Nom : Leila’s Brothers
Père : Saeed Roustaee
Date de naissance : 2021
Majorité : 24 août 2022
Type : sortie en salles
Nationalité : Iran
Taille : 2h45/ Poids : NC
Genre : Drame
Livret de Famille : Taraneh Alidoosti, Navid Mohammadzadeh, Payman Maadi…
Signes particuliers : Magistral, l’un des plus grands films de l’année.
Synopsis : Leila a dédié toute sa vie à ses parents et ses quatre frères. Très touchée par une crise économique sans précédent, la famille croule sous les dettes et se déchire au fur et à mesure de leurs désillusions personnelles. Afin de les sortir de cette situation, Leila élabore un plan : acheter une boutique pour lancer une affaire avec ses frères. Chacun y met toutes ses économies, mais il leur manque un dernier soutien financier. Au même moment et à la surprise de tous, leur père Esmail promet une importante somme d’argent à sa communauté afin d’en devenir le nouveau parrain, la plus haute distinction de la tradition persane. Peu à peu, les actions de chacun de ses membres entrainent la famille au bord de l’implosion, alors que la santé du patriarche se détériore.
NOTRE PALME D’OR
NOTRE AVIS SUR LEILA ET SES FRERES
Leila et ses frères est bâti comme une immense fresque familiale.
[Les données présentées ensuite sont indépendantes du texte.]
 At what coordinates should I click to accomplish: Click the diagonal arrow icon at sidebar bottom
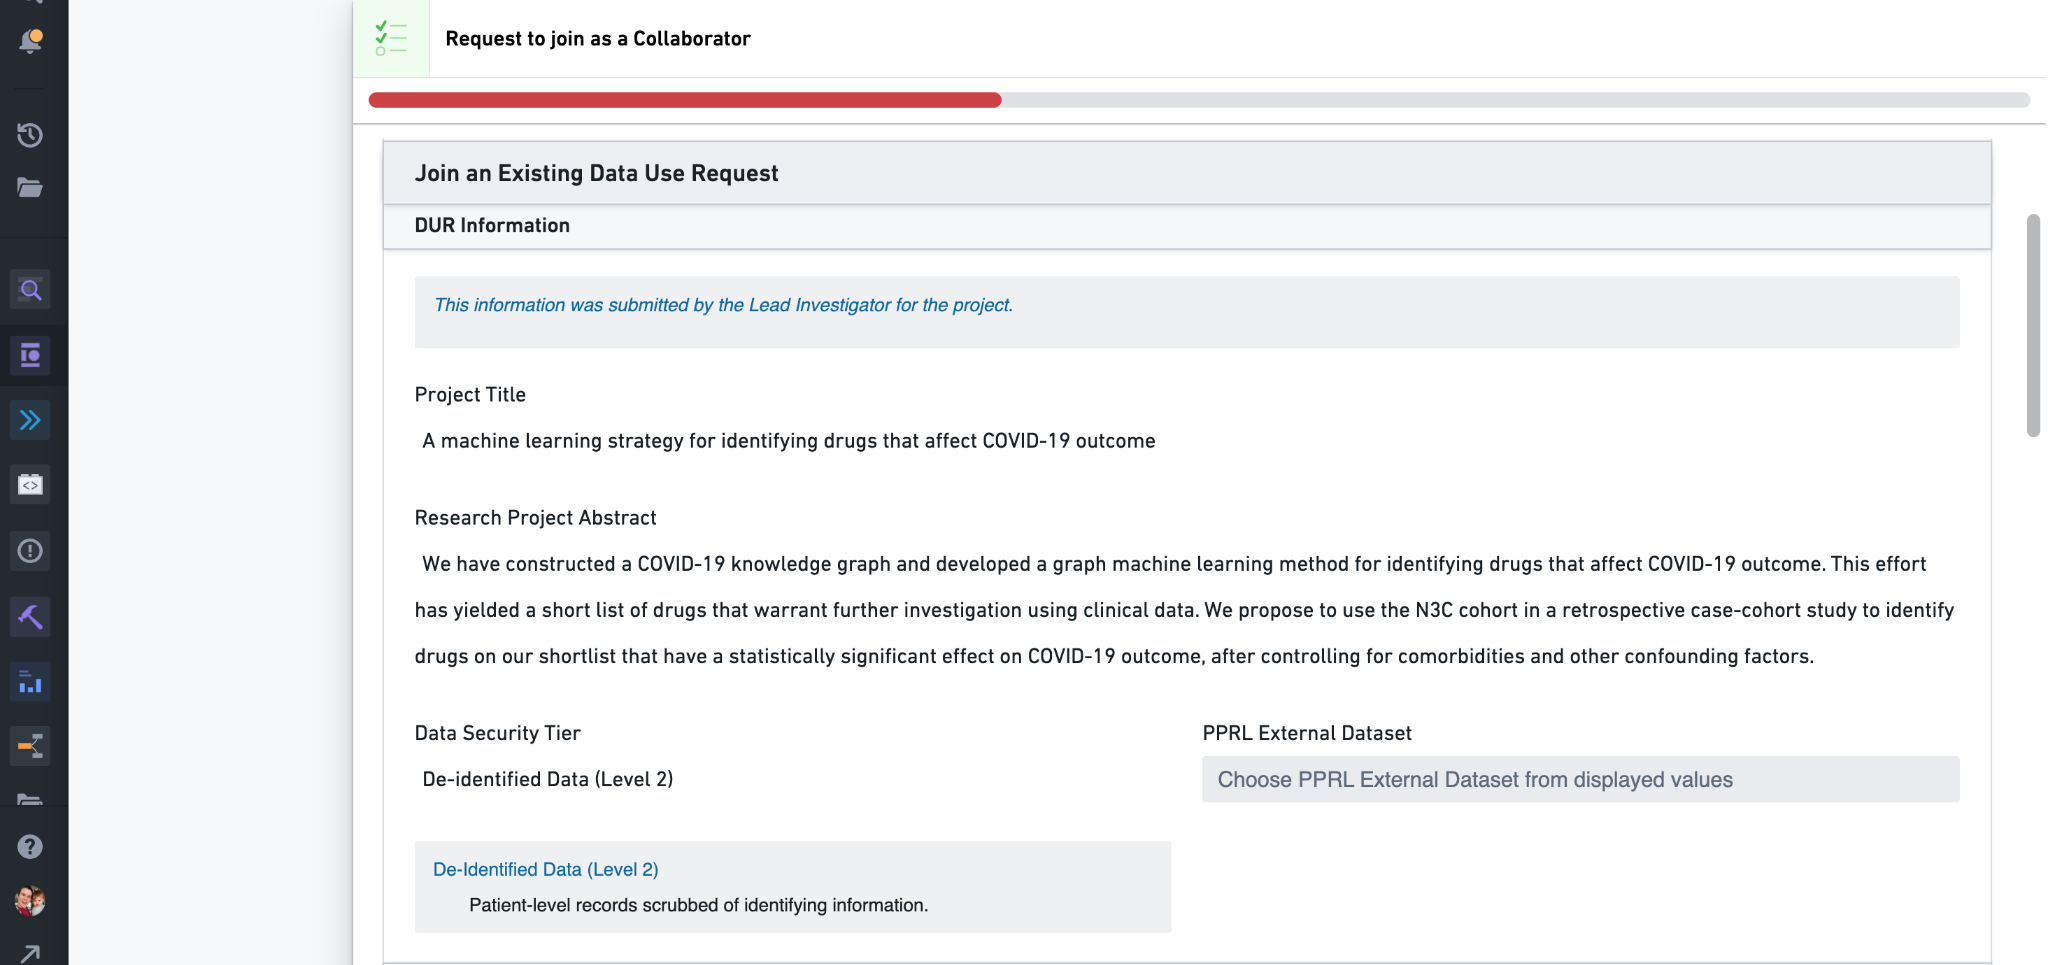point(31,953)
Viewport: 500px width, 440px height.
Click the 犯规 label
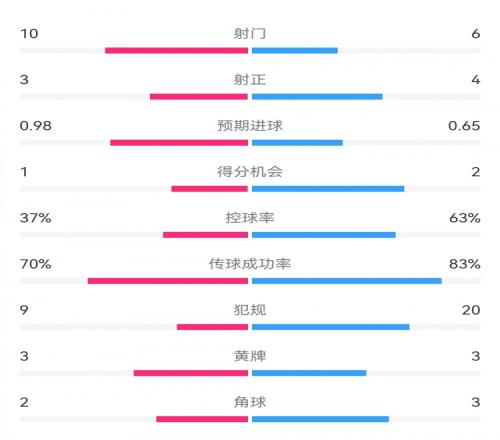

Et le génie de Saeed Roustaee est le ciment qui érige l’édifice très haut dans la galaxie des très très grands films de cette année 2022. La complexité que le cinéaste parvient à injecter tant dans son histoire que dans ses personnages ou son propos dominant, donnerait presque une sensation de vertige. A travers le portrait élargi de cette famille aux abois symbolique des classes populaires iraniennes qui pataugent, c’est une peinture générale et profondément lucide de l’Iran d’aujourd’hui que dresse le cinéaste. Une Iran coincée entre traditions et modernisme, une Iran lourdement patriarcale, une Iran irrationnelle qui n’écoute pas, qui ne s’élève pas, qui ne cherche pas à avancer. Une Iran où anciennes et nouvelles générations ne s’entendent plus. Une Iran où les plus faibles sont les premières victimes d’enjeux géopolitiques qui les dépassent. Une Iran où la femme est écrasée, quand bien même la solution viendrait d’elle. Ce qui fascine le plus dans Leila et ses frères, c’est l’extrême densité d’un récit qui exploite chacune des 165 minutes qui le composent, pour raconter quelque chose de fort.
Roustaee explique que son intention première était avant tout de raconter une histoire. C’est ce qu’il fait avec brio, captivant sans cesse le spectateur en lui ménageant un intense suspense intimiste creusé dans les destins de tous ses personnages, sans jamais en délaisser un sur le bord de la route. Le fond vient ensuite, et quelle profondeur résonnante ! A la fois dans une posture critique et d’attachement envers son pays, Roustaee évoque des anciens incapables de voir la stupidité de leur soumission aux traditions, mettant en péril tout avenir possible uniquement pour respecter des futilités. Il évoque une jeune génération incapable d’entreprendre comme trop accablée et figée par le poids d’un destin qu’elle ne parvient pas à affronter les yeux dans les yeux. Il évoque la position de la femme, soumise, mésestimée, peu écoutée, sans valeur, quand bien même elle a ou incarne la solution aux maux. Témoin, la tenace Leila qui doit affronter toute sa famille pour faire entendre une raison pourtant imparable de rationalité. Il évoque enfin la misère dans laquelle s’empêtre un pays victime des sanctions étrangères (américaines en particulier) qui, bien évidemment, impacte surtout les plus faibles, le peuple d’en bas.
Dur, cruel, profondément amer et pourtant illuminé par une poésie dramatique poignante, Leila et ses frères est un coup de poignard en plein cœur doublé d’une réflexion passionnante. Formidable et puissant, notre Palme d’Or à nous à défaut de celle de Cannes et la confirmation que le cinéma iranien tient un formidable réservoir de talents (on pense aussi à Abbas Amini par exemple) derrière un renommé Asghar Farhadi, dont le travail paraît de plus en plus compassé face à la vitalité de ce genre de pépites plus modernes et virtuoses.